Captain America: The Winter Soldier is a bold step in the right direction for the Marvel Cinematic Universe as a whole. Playing with elements of 70’s conspiracy thrillers, there’s a serious sense of paranoia surrounding Captain America: The Winter Soldier that gives Marvel its most serious film yet (and the best Phase 2 picture to date, without question). While Iron Man 3 and Thor: The Dark World were bogged down by the overuse of humor and lack of focus, Winter Soldier takes a more serious route and delivers the goods in ways that we haven’t seen from Marvel yet.
We catch up with Captain America/Steve Rodgers (Chris Evans) as he tries to settle down a bit after the chaotic events in New York. He regularly takes part in S.H.I.E.L.D. missions along with Natasha Romanoff (Scarlett Johansson), which are assigned to them by Nick Fury (Samuel L. Jackson). Just as in The Avengers, Captain America has major issues with the secrets of S.H.I.E.L.D., seriously questioning whether their goals are truly good for America. With the introduction of The Winter Soldier (Sebastian Stan), all the fears that Captain had start arise, throwing trust completely out the window.
Captain is forced to figure out the truth seemingly on his own, but there are still some friends to be found. Along with Fury and Romanoff, there is Maria Hill (Cobie Smulders, returning from The Avengers), Agent 13 (Emily VanCamp), and of course, Falcon (Anthony Mackie), who becomes a sidekick of sorts to Captain America. They have each other, but it’s hard to know who to confide in, especially with S.H.I.E.L.D. Secretary Alexander Pierce (Robert Redford) seemingly having questionable intentions that will put the whole world at stake. It’s tough to say anymore about the plot without ruining the film, so go in there knowing as little as possible (if you’re not already familiar with the material) and you’ll leave very pleasantly surprised.

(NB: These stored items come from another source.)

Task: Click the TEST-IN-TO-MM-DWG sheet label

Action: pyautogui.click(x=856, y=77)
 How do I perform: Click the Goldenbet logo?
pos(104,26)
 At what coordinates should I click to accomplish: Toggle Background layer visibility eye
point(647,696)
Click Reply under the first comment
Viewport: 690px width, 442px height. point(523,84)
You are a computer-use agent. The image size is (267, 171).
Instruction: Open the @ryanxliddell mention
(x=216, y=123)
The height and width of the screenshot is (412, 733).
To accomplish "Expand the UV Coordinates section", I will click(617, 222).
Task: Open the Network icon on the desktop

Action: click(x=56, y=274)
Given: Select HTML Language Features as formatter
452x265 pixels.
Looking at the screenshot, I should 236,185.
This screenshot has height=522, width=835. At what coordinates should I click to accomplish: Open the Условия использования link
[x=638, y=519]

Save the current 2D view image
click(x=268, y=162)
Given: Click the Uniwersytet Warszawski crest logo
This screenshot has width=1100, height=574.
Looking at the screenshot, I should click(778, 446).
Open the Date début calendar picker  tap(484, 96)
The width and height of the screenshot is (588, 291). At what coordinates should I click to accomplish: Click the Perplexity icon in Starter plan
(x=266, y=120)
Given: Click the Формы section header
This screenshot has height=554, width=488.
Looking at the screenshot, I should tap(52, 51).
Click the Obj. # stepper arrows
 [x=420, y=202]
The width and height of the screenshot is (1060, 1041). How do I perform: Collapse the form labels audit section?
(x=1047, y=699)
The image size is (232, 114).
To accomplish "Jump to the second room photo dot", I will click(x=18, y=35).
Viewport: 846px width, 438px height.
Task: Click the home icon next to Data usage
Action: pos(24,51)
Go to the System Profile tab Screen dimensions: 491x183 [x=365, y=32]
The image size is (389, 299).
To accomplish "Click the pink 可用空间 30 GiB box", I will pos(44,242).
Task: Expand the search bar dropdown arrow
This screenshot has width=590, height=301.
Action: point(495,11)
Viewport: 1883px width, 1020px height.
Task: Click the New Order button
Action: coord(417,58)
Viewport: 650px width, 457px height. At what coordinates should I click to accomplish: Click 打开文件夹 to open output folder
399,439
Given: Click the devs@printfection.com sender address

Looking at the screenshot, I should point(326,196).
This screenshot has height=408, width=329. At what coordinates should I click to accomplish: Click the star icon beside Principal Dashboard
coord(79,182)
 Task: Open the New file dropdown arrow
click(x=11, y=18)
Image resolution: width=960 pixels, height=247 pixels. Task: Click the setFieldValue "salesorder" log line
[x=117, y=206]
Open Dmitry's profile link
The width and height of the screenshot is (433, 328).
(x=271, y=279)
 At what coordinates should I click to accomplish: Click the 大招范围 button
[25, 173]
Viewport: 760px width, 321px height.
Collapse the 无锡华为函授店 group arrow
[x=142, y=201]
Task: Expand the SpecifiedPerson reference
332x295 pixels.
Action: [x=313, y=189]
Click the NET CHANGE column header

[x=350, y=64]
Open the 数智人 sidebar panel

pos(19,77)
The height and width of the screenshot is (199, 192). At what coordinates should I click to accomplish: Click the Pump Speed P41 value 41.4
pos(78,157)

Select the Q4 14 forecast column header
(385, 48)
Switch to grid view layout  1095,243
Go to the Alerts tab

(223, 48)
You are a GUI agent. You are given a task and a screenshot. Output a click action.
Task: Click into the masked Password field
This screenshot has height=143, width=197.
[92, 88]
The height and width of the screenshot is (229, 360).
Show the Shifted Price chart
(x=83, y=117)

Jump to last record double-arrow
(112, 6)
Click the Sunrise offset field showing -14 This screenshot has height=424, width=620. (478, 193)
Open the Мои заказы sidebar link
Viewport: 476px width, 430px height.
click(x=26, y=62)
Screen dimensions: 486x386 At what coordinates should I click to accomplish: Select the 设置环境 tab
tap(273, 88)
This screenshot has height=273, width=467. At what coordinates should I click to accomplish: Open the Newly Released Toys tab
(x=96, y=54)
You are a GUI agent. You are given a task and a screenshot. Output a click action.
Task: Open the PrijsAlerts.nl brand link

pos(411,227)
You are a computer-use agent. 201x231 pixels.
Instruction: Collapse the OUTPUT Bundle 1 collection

There’s a lot of moving pieces and rather deep plot points that require careful viewing in order to stay on top. Directors Anthony and Joe Russo have a solid handle on a script penned by the writing team of Christopher Markus & Stephen McFeely. They find an even balance between elements of conspiracy thrillers and the necessary duties at hand when dealing with a superhero movie.
You will feel more connected to Captain America than ever before, really feeling for him as a character. This felt like the most grown up entry from Marvel and it’s all the better for it. There’s still plenty of fun to be had, with loads of twists and turns to keep Marvel’s fans at bay. All the necessary action and explosions are there (there’s plenty – maybe too much – as you’d expect) with Markus and McFeely capturing the action with a noticeable intensity that works in its favor. Things sometimes move too fast and a bit chaotically, but on the whole it’s a very impressive job.
Chris Evans is right at home as Steve Rogers/Captain America, embracing the character with more confidence and depth than ever before. He really is Captain America, you can just feel it. Both Samuel L. Jackson and Scarlett Johansson finally get regular screen time this time around, fully fleshing out their characters, therefore making them feel more well-rounded and essential to the series as a whole. Robert Redford is mysterious and devious as Alexander Pierce, doing a fine job at keeping you on your toes. Frank Grillo has some solid screen time as Brock Rumlow, an untrustworthy agent within S.H.I.E.L.D. Anthony Mackie absolutely steals the show as Falcon, providing every scene he is in with a definite swagger that the actor hits completely out of the park. He added a fare share of humor that was actually well done and (for once) felt somewhat needed in a film as serious as this. Mackie is a welcome addition to the team, for sure.
Captain America: The Winter Soldier is a step-forward in every way for Marvel, elevating the series to heights I wasn’t sure were possible. Although it does run a bit long (as most Marvel movies do) at 136 minutes, with plot points getting a tiny bit heavy-handed, the film is a winner in almost every way. It benefits from finding a serious tone (very welcomed) to act as a game changing force that sets up the future entries in the Marvel Cinematic Universe quite nicely.
Don’t be mistaken, Captain America: The Winter Soldier is the best stand-alone entry yet, also sitting right up there with The Avengers. It’s a winner in every way.